While a majority of consumers are aware of the vulnerabilities in older connected devices like laptops (73 percent), mobile phones (70 percent) and tablets (69 percent), they lack awareness about the potential risks associated with emerging connected devices, such as drones (20 percent), children’s toys (21 percent), virtual reality tech (18 percent), and pet gifts (11 percent). As technology continues to evolve, it is essential consumers  understand the risks associated with even the most unassuming devices. While 75 percent of consumers believe it’s very important to secure their online identities and connected devices, nearly half are uncertain if they are taking the proper security steps.     

Intel Security has thus issued some of the basic tips for maintaining one’s security in the cyber world:

· Secure your device. Your device is the key to controlling your home and your personal information. Make sure you have comprehensive security software installed.

· Only use secure Wi-Fi. Using your devices, such as your smart home applications, on public Wi-Fi could leave you and your home open to risk.

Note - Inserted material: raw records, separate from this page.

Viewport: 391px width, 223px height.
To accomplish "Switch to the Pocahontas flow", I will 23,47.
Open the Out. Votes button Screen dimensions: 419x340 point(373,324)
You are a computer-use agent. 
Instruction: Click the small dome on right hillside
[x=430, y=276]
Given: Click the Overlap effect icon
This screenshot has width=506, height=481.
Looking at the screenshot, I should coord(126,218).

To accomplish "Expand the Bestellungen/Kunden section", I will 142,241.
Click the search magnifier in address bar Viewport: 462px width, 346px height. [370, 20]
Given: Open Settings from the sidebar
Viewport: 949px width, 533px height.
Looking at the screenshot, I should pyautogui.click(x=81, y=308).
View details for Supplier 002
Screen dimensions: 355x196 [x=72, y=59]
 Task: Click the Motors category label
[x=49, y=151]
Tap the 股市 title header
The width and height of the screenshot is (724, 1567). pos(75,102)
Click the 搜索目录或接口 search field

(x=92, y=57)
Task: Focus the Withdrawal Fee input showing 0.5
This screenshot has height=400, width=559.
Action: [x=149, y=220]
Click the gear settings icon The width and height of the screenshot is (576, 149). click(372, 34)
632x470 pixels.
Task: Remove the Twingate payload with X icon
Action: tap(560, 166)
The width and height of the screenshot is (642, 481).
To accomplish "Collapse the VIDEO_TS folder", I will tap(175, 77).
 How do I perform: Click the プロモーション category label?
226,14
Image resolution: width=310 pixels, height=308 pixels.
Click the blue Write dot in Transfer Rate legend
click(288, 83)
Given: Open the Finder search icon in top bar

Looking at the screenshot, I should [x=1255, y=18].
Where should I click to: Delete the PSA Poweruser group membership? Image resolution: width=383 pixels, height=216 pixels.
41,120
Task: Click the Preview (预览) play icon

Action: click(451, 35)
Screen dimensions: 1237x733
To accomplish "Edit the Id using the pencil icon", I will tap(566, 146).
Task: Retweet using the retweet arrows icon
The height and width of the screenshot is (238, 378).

· Keep software is up-to-date. Apply patches as they are released from the manufacturer. Install manufacturer updates right away to ensure that your device is protected from the latest known threats.

· Use a strong password or PIN. If your device supports it, use multi-factor authentication (MFA) as it can include factors like a trusted device, your face, fingerprint, etc. to make your login more secure.

· Check before you click. Be suspicious of links from people you do not know and always use internet security software to stay protected. Hover over the link to find a full URL of the link’s destination in the lower corner of your browser.